Stored records:
╭──

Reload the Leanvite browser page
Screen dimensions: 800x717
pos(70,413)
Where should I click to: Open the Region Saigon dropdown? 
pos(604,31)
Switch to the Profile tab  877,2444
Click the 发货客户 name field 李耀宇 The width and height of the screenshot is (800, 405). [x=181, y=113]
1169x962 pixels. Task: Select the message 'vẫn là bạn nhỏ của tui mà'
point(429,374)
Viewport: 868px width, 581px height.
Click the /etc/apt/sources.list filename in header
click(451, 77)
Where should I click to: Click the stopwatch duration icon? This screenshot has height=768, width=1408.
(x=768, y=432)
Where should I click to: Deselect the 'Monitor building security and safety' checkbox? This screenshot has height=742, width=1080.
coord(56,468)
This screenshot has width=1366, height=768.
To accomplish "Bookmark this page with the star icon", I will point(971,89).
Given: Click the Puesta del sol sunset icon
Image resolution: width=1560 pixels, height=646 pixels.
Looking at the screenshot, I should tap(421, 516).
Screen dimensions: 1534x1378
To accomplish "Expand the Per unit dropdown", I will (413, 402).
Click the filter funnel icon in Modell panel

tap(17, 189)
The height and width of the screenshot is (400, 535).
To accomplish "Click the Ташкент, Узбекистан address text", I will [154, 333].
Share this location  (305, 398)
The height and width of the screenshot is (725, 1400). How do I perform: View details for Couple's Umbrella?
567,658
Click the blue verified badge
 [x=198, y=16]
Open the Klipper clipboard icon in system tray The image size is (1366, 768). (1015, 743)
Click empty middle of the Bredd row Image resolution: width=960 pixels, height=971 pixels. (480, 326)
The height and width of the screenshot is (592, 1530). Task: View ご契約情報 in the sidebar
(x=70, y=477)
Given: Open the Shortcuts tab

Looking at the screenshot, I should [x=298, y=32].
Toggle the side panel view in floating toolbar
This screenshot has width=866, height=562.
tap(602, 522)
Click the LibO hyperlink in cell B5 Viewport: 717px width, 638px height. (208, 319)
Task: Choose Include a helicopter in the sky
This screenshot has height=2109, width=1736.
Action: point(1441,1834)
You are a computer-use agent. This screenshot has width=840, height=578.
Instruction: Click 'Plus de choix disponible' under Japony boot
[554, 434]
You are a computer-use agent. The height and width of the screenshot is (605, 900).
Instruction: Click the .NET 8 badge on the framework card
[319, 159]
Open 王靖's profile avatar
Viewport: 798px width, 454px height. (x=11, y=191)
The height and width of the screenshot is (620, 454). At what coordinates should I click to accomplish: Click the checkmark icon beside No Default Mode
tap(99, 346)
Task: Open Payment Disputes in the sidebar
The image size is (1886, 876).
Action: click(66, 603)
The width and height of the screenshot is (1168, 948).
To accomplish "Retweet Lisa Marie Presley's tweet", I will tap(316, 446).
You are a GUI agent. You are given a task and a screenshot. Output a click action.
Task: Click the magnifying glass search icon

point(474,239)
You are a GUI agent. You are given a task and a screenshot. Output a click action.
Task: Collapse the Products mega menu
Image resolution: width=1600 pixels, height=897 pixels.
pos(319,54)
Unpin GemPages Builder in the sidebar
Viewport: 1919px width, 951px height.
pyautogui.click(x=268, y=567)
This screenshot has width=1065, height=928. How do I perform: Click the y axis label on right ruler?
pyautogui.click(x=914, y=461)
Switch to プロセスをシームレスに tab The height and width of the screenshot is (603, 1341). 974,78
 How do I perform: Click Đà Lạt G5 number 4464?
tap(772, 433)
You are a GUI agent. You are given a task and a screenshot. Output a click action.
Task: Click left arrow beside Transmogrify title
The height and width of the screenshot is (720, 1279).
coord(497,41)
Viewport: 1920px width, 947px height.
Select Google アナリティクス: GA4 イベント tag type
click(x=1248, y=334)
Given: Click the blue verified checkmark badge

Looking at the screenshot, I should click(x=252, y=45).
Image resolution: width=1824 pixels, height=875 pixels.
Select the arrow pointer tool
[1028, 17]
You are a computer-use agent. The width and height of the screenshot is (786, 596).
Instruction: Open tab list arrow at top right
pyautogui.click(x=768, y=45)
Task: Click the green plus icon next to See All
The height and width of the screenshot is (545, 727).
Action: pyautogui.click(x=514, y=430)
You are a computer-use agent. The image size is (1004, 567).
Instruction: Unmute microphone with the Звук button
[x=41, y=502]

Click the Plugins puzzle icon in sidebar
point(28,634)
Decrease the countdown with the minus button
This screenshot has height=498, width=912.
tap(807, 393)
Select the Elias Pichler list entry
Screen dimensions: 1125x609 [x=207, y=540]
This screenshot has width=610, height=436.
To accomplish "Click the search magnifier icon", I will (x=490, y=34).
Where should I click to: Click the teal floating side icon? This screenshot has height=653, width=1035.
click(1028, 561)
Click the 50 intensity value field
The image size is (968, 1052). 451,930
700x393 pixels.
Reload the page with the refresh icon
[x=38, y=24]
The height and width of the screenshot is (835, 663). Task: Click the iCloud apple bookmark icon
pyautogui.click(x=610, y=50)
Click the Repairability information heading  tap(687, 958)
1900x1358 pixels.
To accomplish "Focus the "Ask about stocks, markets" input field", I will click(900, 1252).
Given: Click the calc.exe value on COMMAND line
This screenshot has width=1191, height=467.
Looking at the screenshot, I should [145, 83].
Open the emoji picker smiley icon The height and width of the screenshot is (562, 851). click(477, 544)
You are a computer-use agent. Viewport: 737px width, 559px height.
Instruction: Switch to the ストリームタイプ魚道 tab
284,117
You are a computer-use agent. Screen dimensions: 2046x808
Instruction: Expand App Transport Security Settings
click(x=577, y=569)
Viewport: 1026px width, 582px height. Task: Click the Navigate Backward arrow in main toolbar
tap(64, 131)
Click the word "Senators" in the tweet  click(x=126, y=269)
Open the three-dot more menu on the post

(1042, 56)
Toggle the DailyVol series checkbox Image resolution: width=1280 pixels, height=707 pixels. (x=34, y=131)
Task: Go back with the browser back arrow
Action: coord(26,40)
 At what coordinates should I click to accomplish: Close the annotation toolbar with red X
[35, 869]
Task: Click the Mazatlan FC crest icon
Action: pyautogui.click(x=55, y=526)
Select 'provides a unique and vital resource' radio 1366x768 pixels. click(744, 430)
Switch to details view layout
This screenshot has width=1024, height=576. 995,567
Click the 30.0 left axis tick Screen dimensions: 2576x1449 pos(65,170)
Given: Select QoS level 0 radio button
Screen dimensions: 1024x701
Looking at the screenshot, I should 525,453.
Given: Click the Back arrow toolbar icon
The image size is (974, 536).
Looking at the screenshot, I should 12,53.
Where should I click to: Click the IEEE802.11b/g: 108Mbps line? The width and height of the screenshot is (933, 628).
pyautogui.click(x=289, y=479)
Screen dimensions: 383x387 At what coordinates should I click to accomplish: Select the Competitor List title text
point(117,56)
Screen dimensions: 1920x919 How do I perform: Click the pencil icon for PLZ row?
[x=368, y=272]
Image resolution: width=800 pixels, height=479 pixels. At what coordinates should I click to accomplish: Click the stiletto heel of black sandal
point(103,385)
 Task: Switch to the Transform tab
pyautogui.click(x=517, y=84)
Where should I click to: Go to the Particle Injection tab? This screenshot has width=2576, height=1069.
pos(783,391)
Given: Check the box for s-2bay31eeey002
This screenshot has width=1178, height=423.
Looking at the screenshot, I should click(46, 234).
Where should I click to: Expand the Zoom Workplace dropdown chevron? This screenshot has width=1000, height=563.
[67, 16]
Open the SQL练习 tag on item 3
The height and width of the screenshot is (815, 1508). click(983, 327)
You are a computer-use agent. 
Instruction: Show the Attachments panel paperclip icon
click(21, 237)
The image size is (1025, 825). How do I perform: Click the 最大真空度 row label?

╰──

» EXERCISE BRIEF
The lines above should be duplicated exactly.

» SOLVED EXERCISE
Reload the Leanvite browser page
Screen dimensions: 800x717
pos(70,413)
Where should I click to: Open the Region Saigon dropdown? 
pos(604,31)
Switch to the Profile tab  877,2444
Click the 发货客户 name field 李耀宇 The width and height of the screenshot is (800, 405). [x=181, y=113]
1169x962 pixels. Task: Select the message 'vẫn là bạn nhỏ của tui mà'
point(429,374)
Viewport: 868px width, 581px height.
Click the /etc/apt/sources.list filename in header
click(451, 77)
Where should I click to: Click the stopwatch duration icon? This screenshot has height=768, width=1408.
(x=768, y=432)
Where should I click to: Deselect the 'Monitor building security and safety' checkbox? This screenshot has height=742, width=1080.
coord(56,468)
This screenshot has width=1366, height=768.
To accomplish "Bookmark this page with the star icon", I will point(971,89).
Given: Click the Puesta del sol sunset icon
Image resolution: width=1560 pixels, height=646 pixels.
Looking at the screenshot, I should tap(421, 516).
Screen dimensions: 1534x1378
To accomplish "Expand the Per unit dropdown", I will (413, 402).
Click the filter funnel icon in Modell panel

tap(17, 189)
The height and width of the screenshot is (400, 535).
To accomplish "Click the Ташкент, Узбекистан address text", I will [154, 333].
Share this location  (305, 398)
The height and width of the screenshot is (725, 1400). How do I perform: View details for Couple's Umbrella?
567,658
Click the blue verified badge
 [x=198, y=16]
Open the Klipper clipboard icon in system tray The image size is (1366, 768). (1015, 743)
Click empty middle of the Bredd row Image resolution: width=960 pixels, height=971 pixels. (480, 326)
The height and width of the screenshot is (592, 1530). Task: View ご契約情報 in the sidebar
(x=70, y=477)
Given: Open the Shortcuts tab

Looking at the screenshot, I should [x=298, y=32].
Toggle the side panel view in floating toolbar
This screenshot has width=866, height=562.
tap(602, 522)
Click the LibO hyperlink in cell B5 Viewport: 717px width, 638px height. (208, 319)
Task: Choose Include a helicopter in the sky
This screenshot has height=2109, width=1736.
Action: point(1441,1834)
You are a computer-use agent. This screenshot has width=840, height=578.
Instruction: Click 'Plus de choix disponible' under Japony boot
[554, 434]
You are a computer-use agent. The height and width of the screenshot is (605, 900).
Instruction: Click the .NET 8 badge on the framework card
[319, 159]
Open 王靖's profile avatar
Viewport: 798px width, 454px height. (x=11, y=191)
The height and width of the screenshot is (620, 454). At what coordinates should I click to accomplish: Click the checkmark icon beside No Default Mode
tap(99, 346)
Task: Open Payment Disputes in the sidebar
The image size is (1886, 876).
Action: click(66, 603)
The width and height of the screenshot is (1168, 948).
To accomplish "Retweet Lisa Marie Presley's tweet", I will tap(316, 446).
You are a GUI agent. You are given a task and a screenshot. Output a click action.
Task: Click the magnifying glass search icon

point(474,239)
You are a GUI agent. You are given a task and a screenshot. Output a click action.
Task: Collapse the Products mega menu
Image resolution: width=1600 pixels, height=897 pixels.
pos(319,54)
Unpin GemPages Builder in the sidebar
Viewport: 1919px width, 951px height.
pyautogui.click(x=268, y=567)
This screenshot has width=1065, height=928. How do I perform: Click the y axis label on right ruler?
pyautogui.click(x=914, y=461)
Switch to プロセスをシームレスに tab The height and width of the screenshot is (603, 1341). 974,78
 How do I perform: Click Đà Lạt G5 number 4464?
tap(772, 433)
You are a GUI agent. You are given a task and a screenshot. Output a click action.
Task: Click left arrow beside Transmogrify title
The height and width of the screenshot is (720, 1279).
coord(497,41)
Viewport: 1920px width, 947px height.
Select Google アナリティクス: GA4 イベント tag type
click(x=1248, y=334)
Given: Click the blue verified checkmark badge

Looking at the screenshot, I should click(x=252, y=45).
Image resolution: width=1824 pixels, height=875 pixels.
Select the arrow pointer tool
[1028, 17]
You are a computer-use agent. The width and height of the screenshot is (786, 596).
Instruction: Open tab list arrow at top right
pyautogui.click(x=768, y=45)
Task: Click the green plus icon next to See All
The height and width of the screenshot is (545, 727).
Action: pyautogui.click(x=514, y=430)
You are a computer-use agent. The image size is (1004, 567).
Instruction: Unmute microphone with the Звук button
[x=41, y=502]

Click the Plugins puzzle icon in sidebar
point(28,634)
Decrease the countdown with the minus button
This screenshot has height=498, width=912.
tap(807, 393)
Select the Elias Pichler list entry
Screen dimensions: 1125x609 [x=207, y=540]
This screenshot has width=610, height=436.
To accomplish "Click the search magnifier icon", I will (x=490, y=34).
Where should I click to: Click the teal floating side icon? This screenshot has height=653, width=1035.
click(1028, 561)
Click the 50 intensity value field
The image size is (968, 1052). 451,930
700x393 pixels.
Reload the page with the refresh icon
[x=38, y=24]
The height and width of the screenshot is (835, 663). Task: Click the iCloud apple bookmark icon
pyautogui.click(x=610, y=50)
Click the Repairability information heading  tap(687, 958)
1900x1358 pixels.
To accomplish "Focus the "Ask about stocks, markets" input field", I will click(900, 1252).
Given: Click the calc.exe value on COMMAND line
This screenshot has width=1191, height=467.
Looking at the screenshot, I should [145, 83].
Open the emoji picker smiley icon The height and width of the screenshot is (562, 851). click(477, 544)
You are a computer-use agent. Viewport: 737px width, 559px height.
Instruction: Switch to the ストリームタイプ魚道 tab
284,117
You are a computer-use agent. Screen dimensions: 2046x808
Instruction: Expand App Transport Security Settings
click(x=577, y=569)
Viewport: 1026px width, 582px height. Task: Click the Navigate Backward arrow in main toolbar
tap(64, 131)
Click the word "Senators" in the tweet  click(x=126, y=269)
Open the three-dot more menu on the post

(1042, 56)
Toggle the DailyVol series checkbox Image resolution: width=1280 pixels, height=707 pixels. (x=34, y=131)
Task: Go back with the browser back arrow
Action: coord(26,40)
 At what coordinates should I click to accomplish: Close the annotation toolbar with red X
[35, 869]
Task: Click the Mazatlan FC crest icon
Action: pyautogui.click(x=55, y=526)
Select 'provides a unique and vital resource' radio 1366x768 pixels. click(744, 430)
Switch to details view layout
This screenshot has width=1024, height=576. 995,567
Click the 30.0 left axis tick Screen dimensions: 2576x1449 pos(65,170)
Given: Select QoS level 0 radio button
Screen dimensions: 1024x701
Looking at the screenshot, I should 525,453.
Given: Click the Back arrow toolbar icon
The image size is (974, 536).
Looking at the screenshot, I should 12,53.
Where should I click to: Click the IEEE802.11b/g: 108Mbps line? The width and height of the screenshot is (933, 628).
pyautogui.click(x=289, y=479)
Screen dimensions: 383x387 At what coordinates should I click to accomplish: Select the Competitor List title text
point(117,56)
Screen dimensions: 1920x919 How do I perform: Click the pencil icon for PLZ row?
[x=368, y=272]
Image resolution: width=800 pixels, height=479 pixels. At what coordinates should I click to accomplish: Click the stiletto heel of black sandal
point(103,385)
 Task: Switch to the Transform tab
pyautogui.click(x=517, y=84)
Where should I click to: Go to the Particle Injection tab? This screenshot has width=2576, height=1069.
pos(783,391)
Given: Check the box for s-2bay31eeey002
This screenshot has width=1178, height=423.
Looking at the screenshot, I should click(46, 234).
Where should I click to: Expand the Zoom Workplace dropdown chevron? This screenshot has width=1000, height=563.
[67, 16]
Open the SQL练习 tag on item 3
The height and width of the screenshot is (815, 1508). click(983, 327)
You are a computer-use agent. 
Instruction: Show the Attachments panel paperclip icon
click(21, 237)
The image size is (1025, 825). How do I perform: Click the 最大真空度 row label?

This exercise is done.